## EXERCISE PROMPT
Reproduce the stretch of the data from the line containing "Task: Open Search from the left sidebar" through the line containing "392x295 pixels. 342,128" without altering a single character.

## WORKING DATA
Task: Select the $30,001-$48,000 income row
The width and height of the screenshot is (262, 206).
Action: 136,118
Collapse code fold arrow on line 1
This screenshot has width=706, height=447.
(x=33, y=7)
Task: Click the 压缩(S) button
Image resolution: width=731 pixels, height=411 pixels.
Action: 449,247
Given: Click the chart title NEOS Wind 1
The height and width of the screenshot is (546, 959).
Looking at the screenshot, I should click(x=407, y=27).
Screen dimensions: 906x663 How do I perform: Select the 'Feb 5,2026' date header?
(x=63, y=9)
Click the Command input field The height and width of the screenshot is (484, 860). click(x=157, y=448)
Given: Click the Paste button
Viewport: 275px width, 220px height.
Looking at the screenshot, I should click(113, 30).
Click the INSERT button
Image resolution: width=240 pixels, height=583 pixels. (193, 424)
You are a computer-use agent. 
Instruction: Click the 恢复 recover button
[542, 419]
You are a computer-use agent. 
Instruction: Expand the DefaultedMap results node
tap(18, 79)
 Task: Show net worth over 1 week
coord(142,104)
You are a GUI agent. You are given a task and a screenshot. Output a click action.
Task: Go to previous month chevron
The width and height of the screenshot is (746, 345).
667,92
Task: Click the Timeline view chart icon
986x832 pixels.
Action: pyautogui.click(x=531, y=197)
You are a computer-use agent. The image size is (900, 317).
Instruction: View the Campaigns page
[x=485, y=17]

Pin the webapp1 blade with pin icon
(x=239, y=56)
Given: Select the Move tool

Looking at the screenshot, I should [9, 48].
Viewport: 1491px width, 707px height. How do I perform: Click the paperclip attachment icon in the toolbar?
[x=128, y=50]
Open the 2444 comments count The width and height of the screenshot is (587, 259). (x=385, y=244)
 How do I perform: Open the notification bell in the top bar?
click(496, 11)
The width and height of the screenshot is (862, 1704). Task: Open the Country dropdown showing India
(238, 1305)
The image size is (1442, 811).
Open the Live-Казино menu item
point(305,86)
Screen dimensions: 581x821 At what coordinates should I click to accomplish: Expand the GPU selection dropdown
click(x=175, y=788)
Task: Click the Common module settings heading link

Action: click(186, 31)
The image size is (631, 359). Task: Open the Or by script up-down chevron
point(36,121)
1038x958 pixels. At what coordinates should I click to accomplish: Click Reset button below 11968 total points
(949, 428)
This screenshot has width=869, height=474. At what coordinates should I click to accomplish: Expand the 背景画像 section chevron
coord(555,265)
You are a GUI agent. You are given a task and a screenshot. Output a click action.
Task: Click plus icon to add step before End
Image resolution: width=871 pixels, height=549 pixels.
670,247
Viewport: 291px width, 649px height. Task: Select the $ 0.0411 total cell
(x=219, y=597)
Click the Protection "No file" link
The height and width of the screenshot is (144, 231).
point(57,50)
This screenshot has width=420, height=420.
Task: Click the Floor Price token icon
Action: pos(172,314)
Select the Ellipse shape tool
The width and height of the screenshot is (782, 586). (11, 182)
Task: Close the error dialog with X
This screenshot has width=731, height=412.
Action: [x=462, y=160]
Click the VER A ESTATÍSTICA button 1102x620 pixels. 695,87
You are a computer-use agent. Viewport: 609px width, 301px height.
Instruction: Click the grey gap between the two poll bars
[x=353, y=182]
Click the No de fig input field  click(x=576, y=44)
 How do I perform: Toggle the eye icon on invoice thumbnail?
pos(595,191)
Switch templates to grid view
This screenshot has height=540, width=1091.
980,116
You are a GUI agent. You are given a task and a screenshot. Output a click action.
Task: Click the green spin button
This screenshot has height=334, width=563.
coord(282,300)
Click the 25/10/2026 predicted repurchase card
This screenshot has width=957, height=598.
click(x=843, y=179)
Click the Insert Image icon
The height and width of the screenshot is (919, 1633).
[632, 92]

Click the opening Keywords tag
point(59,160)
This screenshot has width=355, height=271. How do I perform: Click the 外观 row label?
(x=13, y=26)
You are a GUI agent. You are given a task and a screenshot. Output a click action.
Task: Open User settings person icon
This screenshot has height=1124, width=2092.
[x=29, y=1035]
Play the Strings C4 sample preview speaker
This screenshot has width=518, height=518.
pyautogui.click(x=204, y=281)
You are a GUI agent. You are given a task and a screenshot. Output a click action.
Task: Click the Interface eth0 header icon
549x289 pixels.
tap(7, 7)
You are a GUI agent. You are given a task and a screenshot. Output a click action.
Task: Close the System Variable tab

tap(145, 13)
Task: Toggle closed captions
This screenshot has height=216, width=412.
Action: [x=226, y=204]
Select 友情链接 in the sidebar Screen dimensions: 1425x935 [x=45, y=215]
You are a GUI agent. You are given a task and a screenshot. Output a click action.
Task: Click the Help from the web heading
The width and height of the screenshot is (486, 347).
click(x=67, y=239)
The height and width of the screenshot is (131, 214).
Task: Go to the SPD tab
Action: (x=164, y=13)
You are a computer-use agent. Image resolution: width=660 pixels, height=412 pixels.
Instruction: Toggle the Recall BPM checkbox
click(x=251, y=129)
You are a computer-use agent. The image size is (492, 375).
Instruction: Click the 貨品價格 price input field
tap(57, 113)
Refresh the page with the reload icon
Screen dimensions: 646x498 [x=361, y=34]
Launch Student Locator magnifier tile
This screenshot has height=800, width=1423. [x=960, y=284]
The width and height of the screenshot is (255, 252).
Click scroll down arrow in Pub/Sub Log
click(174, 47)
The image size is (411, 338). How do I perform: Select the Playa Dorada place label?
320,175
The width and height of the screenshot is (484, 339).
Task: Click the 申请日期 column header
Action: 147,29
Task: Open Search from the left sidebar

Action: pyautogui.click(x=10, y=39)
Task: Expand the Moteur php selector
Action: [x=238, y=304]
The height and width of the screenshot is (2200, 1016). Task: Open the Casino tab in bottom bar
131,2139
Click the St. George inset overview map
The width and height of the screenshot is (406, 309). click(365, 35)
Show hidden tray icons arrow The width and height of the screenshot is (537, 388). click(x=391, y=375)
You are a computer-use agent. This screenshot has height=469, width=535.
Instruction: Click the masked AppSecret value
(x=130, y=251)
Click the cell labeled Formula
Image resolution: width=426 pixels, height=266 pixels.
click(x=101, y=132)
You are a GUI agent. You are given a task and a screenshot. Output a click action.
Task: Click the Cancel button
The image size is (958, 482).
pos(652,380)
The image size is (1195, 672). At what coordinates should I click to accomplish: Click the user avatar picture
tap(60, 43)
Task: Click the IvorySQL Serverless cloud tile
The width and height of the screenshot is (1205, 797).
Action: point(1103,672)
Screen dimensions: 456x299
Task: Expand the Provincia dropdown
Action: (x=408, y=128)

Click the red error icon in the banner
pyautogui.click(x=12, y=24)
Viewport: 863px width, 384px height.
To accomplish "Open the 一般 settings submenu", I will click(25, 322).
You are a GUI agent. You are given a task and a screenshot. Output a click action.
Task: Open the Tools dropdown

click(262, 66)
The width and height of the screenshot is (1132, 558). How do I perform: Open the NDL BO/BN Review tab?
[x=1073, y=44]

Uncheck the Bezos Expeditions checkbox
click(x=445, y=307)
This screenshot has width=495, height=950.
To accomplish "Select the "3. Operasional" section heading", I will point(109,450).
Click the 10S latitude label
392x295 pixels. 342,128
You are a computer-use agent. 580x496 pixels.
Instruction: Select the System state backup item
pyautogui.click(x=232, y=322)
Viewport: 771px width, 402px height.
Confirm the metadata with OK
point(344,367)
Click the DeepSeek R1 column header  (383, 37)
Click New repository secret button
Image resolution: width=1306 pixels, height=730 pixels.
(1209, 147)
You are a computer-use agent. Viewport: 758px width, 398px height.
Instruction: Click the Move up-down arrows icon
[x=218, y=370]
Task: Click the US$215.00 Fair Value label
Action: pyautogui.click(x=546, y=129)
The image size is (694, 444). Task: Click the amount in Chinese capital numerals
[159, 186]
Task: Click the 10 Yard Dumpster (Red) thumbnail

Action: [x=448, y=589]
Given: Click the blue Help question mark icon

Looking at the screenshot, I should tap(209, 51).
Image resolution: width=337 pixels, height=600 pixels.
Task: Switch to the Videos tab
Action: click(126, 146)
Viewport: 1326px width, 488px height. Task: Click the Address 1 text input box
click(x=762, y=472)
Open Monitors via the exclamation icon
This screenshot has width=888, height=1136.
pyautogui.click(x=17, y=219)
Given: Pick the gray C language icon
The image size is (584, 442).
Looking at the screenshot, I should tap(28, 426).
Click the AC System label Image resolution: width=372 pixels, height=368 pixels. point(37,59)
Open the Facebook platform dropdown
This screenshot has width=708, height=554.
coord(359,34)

## OUTPUT OF THE EXERCISE
Task: Open Search from the left sidebar

Action: pyautogui.click(x=10, y=39)
Task: Expand the Moteur php selector
Action: [x=238, y=304]
The height and width of the screenshot is (2200, 1016). Task: Open the Casino tab in bottom bar
131,2139
Click the St. George inset overview map
The width and height of the screenshot is (406, 309). click(365, 35)
Show hidden tray icons arrow The width and height of the screenshot is (537, 388). click(x=391, y=375)
You are a computer-use agent. This screenshot has height=469, width=535.
Instruction: Click the masked AppSecret value
(x=130, y=251)
Click the cell labeled Formula
Image resolution: width=426 pixels, height=266 pixels.
click(x=101, y=132)
You are a GUI agent. You are given a task and a screenshot. Output a click action.
Task: Click the Cancel button
The image size is (958, 482).
pos(652,380)
The image size is (1195, 672). At what coordinates should I click to accomplish: Click the user avatar picture
tap(60, 43)
Task: Click the IvorySQL Serverless cloud tile
The width and height of the screenshot is (1205, 797).
Action: point(1103,672)
Screen dimensions: 456x299
Task: Expand the Provincia dropdown
Action: (x=408, y=128)

Click the red error icon in the banner
pyautogui.click(x=12, y=24)
Viewport: 863px width, 384px height.
To accomplish "Open the 一般 settings submenu", I will click(25, 322).
You are a GUI agent. You are given a task and a screenshot. Output a click action.
Task: Open the Tools dropdown

click(262, 66)
The width and height of the screenshot is (1132, 558). How do I perform: Open the NDL BO/BN Review tab?
[x=1073, y=44]

Uncheck the Bezos Expeditions checkbox
click(x=445, y=307)
This screenshot has width=495, height=950.
To accomplish "Select the "3. Operasional" section heading", I will point(109,450).
Click the 10S latitude label
392x295 pixels. 342,128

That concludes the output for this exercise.